Item coordinate data
---*---

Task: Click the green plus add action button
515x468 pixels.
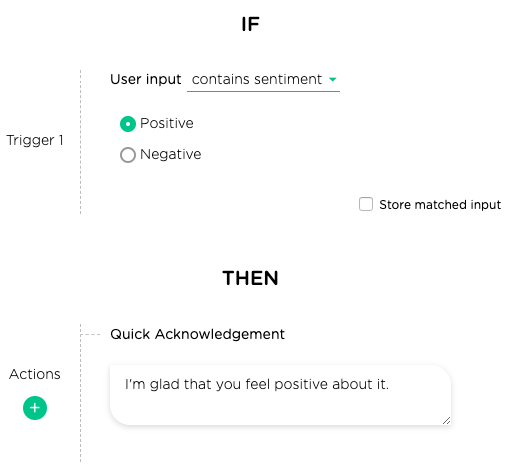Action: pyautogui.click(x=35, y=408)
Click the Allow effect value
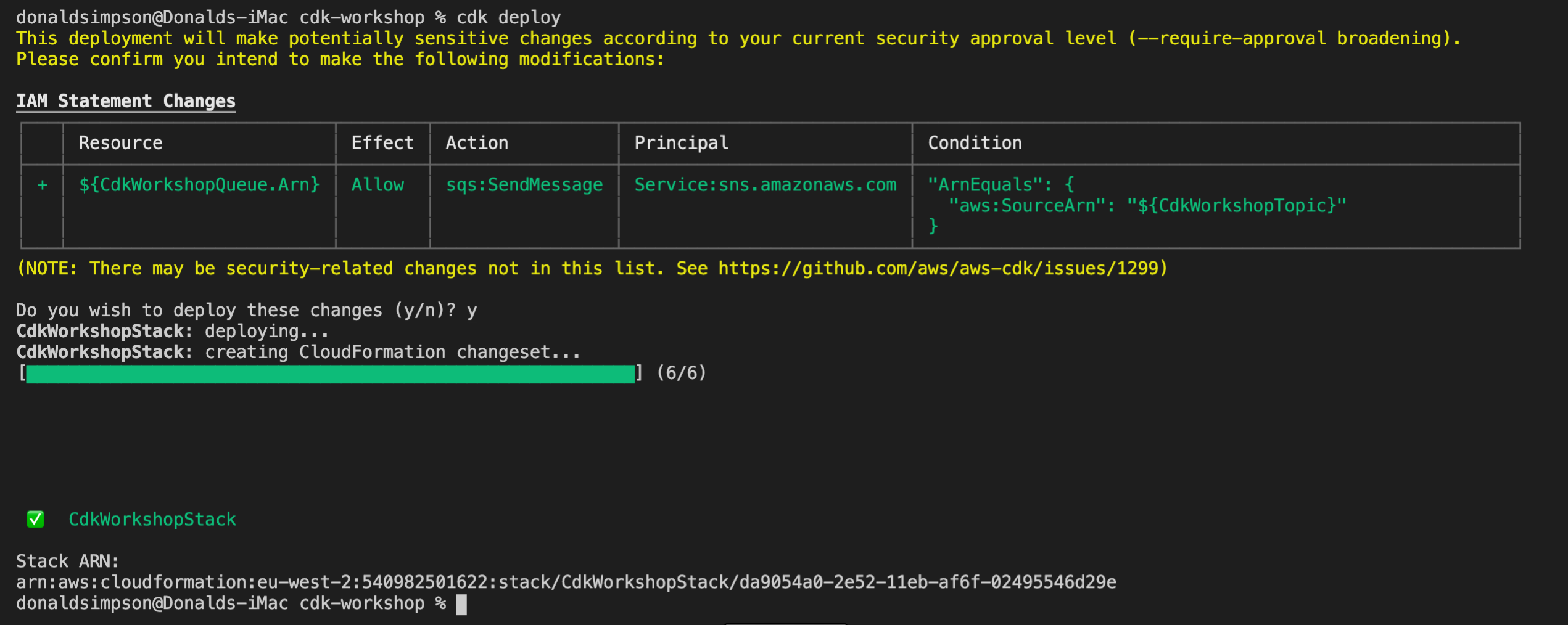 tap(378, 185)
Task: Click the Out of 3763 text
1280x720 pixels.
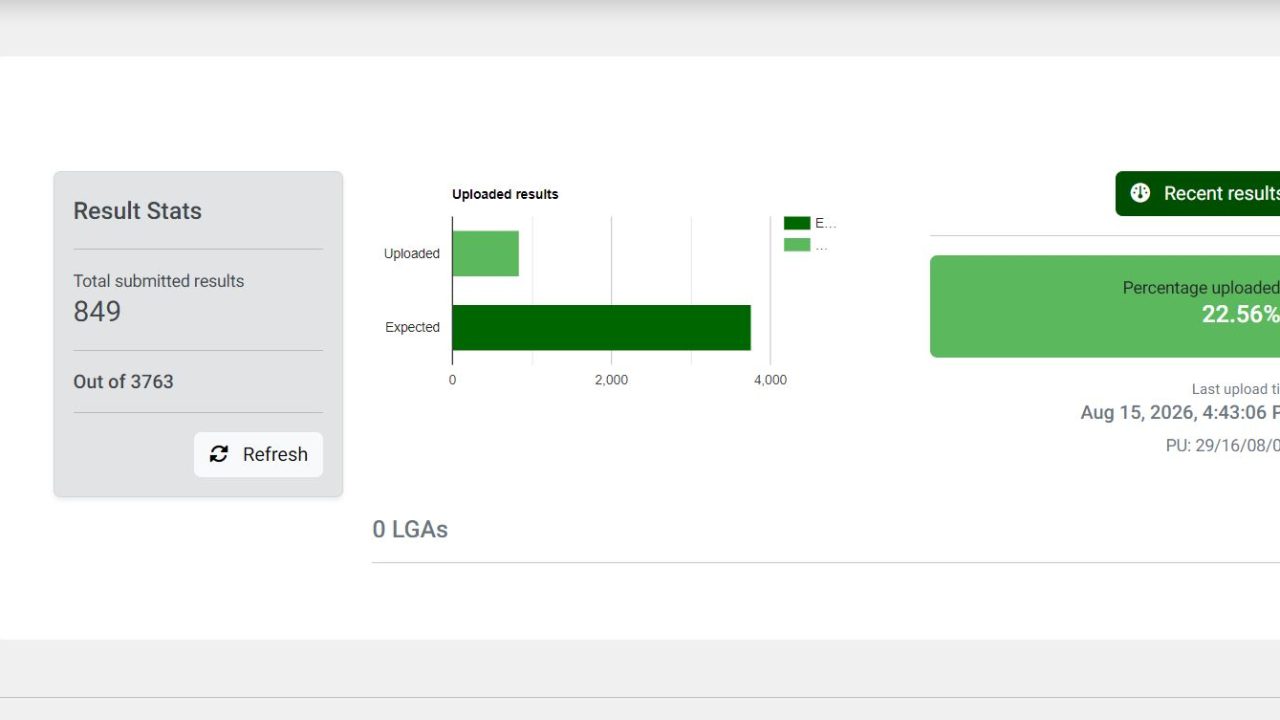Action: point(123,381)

---*---

* _Your objective_: Reproduce every line of the data above, requests included, but offset each coordinate in the answers by adding 4 to it. Leave the pictures out of your reply.

* _Answer for the task_:
Task: Click the green plus add action button
515x468 pixels.
Action: pyautogui.click(x=39, y=412)
Click the Allow effect value
 tap(382, 189)
Task: Click the Out of 3763 text
1280x720 pixels.
Action: point(127,385)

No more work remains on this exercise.